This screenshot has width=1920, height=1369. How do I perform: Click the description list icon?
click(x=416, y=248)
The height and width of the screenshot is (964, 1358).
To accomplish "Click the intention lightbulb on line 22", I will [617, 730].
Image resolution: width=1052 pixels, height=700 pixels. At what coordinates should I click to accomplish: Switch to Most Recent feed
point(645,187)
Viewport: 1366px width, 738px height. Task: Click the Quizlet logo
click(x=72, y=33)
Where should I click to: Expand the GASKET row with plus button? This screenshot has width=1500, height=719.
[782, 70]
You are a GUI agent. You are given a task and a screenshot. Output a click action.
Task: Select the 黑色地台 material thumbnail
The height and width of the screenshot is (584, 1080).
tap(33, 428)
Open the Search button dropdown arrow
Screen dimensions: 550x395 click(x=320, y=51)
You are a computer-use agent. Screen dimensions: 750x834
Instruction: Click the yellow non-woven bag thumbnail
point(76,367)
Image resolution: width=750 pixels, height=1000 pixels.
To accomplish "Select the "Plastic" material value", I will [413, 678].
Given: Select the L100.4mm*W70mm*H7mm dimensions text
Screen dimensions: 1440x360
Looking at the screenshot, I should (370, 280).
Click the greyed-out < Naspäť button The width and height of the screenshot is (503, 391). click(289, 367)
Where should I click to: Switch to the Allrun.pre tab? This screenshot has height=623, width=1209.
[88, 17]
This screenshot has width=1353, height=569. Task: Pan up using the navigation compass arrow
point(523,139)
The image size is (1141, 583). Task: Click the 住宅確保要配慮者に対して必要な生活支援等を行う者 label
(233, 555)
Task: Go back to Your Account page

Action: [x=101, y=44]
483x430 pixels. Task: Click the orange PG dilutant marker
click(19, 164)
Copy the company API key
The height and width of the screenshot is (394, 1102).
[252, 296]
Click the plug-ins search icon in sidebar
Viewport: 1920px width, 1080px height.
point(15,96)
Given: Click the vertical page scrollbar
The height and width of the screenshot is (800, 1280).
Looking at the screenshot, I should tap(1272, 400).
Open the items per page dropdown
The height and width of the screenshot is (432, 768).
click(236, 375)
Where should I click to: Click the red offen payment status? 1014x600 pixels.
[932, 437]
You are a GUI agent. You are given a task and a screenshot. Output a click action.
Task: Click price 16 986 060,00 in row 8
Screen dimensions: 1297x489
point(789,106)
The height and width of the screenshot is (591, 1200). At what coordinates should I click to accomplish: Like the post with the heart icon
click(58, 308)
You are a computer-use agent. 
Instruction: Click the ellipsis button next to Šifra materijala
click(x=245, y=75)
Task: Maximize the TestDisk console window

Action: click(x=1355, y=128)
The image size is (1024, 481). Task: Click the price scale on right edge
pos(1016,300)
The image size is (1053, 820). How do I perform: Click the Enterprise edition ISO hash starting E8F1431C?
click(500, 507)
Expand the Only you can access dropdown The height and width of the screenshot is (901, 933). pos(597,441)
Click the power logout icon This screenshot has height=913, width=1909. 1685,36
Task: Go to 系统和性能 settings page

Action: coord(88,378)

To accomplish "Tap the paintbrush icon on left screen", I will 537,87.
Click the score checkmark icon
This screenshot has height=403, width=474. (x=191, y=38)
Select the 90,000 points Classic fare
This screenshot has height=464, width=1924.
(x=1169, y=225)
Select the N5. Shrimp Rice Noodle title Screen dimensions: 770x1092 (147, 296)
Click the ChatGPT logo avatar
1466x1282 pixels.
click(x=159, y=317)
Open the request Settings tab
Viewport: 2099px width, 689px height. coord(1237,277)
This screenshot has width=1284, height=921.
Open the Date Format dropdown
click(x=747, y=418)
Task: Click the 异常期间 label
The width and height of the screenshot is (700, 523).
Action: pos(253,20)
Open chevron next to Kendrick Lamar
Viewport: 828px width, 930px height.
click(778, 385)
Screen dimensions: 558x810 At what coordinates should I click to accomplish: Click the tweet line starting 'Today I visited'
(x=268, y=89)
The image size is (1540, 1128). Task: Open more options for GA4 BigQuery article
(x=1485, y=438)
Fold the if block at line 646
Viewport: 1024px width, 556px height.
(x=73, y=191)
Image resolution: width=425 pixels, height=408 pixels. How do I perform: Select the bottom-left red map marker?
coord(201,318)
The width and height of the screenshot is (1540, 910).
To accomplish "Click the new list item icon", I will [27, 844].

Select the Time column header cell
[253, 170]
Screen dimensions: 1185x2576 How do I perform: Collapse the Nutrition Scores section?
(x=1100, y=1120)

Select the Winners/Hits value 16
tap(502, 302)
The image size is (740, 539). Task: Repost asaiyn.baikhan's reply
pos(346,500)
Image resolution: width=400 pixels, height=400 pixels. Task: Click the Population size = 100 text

* * *

#### [THE PROBLEM]
An exact reproduction of all the records is required.

#### [THE ANSWER]
This screenshot has width=1920, height=1369. How do I perform: Click the description list icon?
click(x=416, y=248)
The height and width of the screenshot is (964, 1358).
To accomplish "Click the intention lightbulb on line 22", I will [617, 730].
Image resolution: width=1052 pixels, height=700 pixels. At what coordinates should I click to accomplish: Switch to Most Recent feed
point(645,187)
Viewport: 1366px width, 738px height. Task: Click the Quizlet logo
click(x=72, y=33)
Where should I click to: Expand the GASKET row with plus button? This screenshot has width=1500, height=719.
[782, 70]
You are a GUI agent. You are given a task and a screenshot. Output a click action.
Task: Select the 黑色地台 material thumbnail
The height and width of the screenshot is (584, 1080).
tap(33, 428)
Open the Search button dropdown arrow
Screen dimensions: 550x395 click(x=320, y=51)
You are a computer-use agent. Screen dimensions: 750x834
Instruction: Click the yellow non-woven bag thumbnail
point(76,367)
Image resolution: width=750 pixels, height=1000 pixels.
To accomplish "Select the "Plastic" material value", I will [413, 678].
Given: Select the L100.4mm*W70mm*H7mm dimensions text
Screen dimensions: 1440x360
Looking at the screenshot, I should (370, 280).
Click the greyed-out < Naspäť button The width and height of the screenshot is (503, 391). click(289, 367)
Where should I click to: Switch to the Allrun.pre tab? This screenshot has height=623, width=1209.
[88, 17]
This screenshot has width=1353, height=569. Task: Pan up using the navigation compass arrow
point(523,139)
The image size is (1141, 583). Task: Click the 住宅確保要配慮者に対して必要な生活支援等を行う者 label
(233, 555)
Task: Go back to Your Account page

Action: [x=101, y=44]
483x430 pixels. Task: Click the orange PG dilutant marker
click(19, 164)
Copy the company API key
The height and width of the screenshot is (394, 1102).
[252, 296]
Click the plug-ins search icon in sidebar
Viewport: 1920px width, 1080px height.
point(15,96)
Given: Click the vertical page scrollbar
The height and width of the screenshot is (800, 1280).
Looking at the screenshot, I should tap(1272, 400).
Open the items per page dropdown
The height and width of the screenshot is (432, 768).
click(236, 375)
Where should I click to: Click the red offen payment status? 1014x600 pixels.
[932, 437]
You are a GUI agent. You are given a task and a screenshot. Output a click action.
Task: Click price 16 986 060,00 in row 8
Screen dimensions: 1297x489
point(789,106)
The height and width of the screenshot is (591, 1200). At what coordinates should I click to accomplish: Like the post with the heart icon
click(58, 308)
You are a computer-use agent. 
Instruction: Click the ellipsis button next to Šifra materijala
click(x=245, y=75)
Task: Maximize the TestDisk console window

Action: click(x=1355, y=128)
The image size is (1024, 481). Task: Click the price scale on right edge
pos(1016,300)
The image size is (1053, 820). How do I perform: Click the Enterprise edition ISO hash starting E8F1431C?
click(500, 507)
Expand the Only you can access dropdown The height and width of the screenshot is (901, 933). pos(597,441)
Click the power logout icon This screenshot has height=913, width=1909. 1685,36
Task: Go to 系统和性能 settings page

Action: coord(88,378)

To accomplish "Tap the paintbrush icon on left screen", I will 537,87.
Click the score checkmark icon
This screenshot has height=403, width=474. (x=191, y=38)
Select the 90,000 points Classic fare
This screenshot has height=464, width=1924.
(x=1169, y=225)
Select the N5. Shrimp Rice Noodle title Screen dimensions: 770x1092 (147, 296)
Click the ChatGPT logo avatar
1466x1282 pixels.
click(x=159, y=317)
Open the request Settings tab
Viewport: 2099px width, 689px height. coord(1237,277)
This screenshot has width=1284, height=921.
Open the Date Format dropdown
click(x=747, y=418)
Task: Click the 异常期间 label
The width and height of the screenshot is (700, 523).
Action: pos(253,20)
Open chevron next to Kendrick Lamar
Viewport: 828px width, 930px height.
click(778, 385)
Screen dimensions: 558x810 At what coordinates should I click to accomplish: Click the tweet line starting 'Today I visited'
(x=268, y=89)
The image size is (1540, 1128). Task: Open more options for GA4 BigQuery article
(x=1485, y=438)
Fold the if block at line 646
Viewport: 1024px width, 556px height.
(x=73, y=191)
Image resolution: width=425 pixels, height=408 pixels. How do I perform: Select the bottom-left red map marker?
coord(201,318)
The width and height of the screenshot is (1540, 910).
To accomplish "Click the new list item icon", I will [27, 844].

Select the Time column header cell
[253, 170]
Screen dimensions: 1185x2576 How do I perform: Collapse the Nutrition Scores section?
(x=1100, y=1120)

Select the Winners/Hits value 16
tap(502, 302)
The image size is (740, 539). Task: Repost asaiyn.baikhan's reply
pos(346,500)
Image resolution: width=400 pixels, height=400 pixels. Task: Click the Population size = 100 text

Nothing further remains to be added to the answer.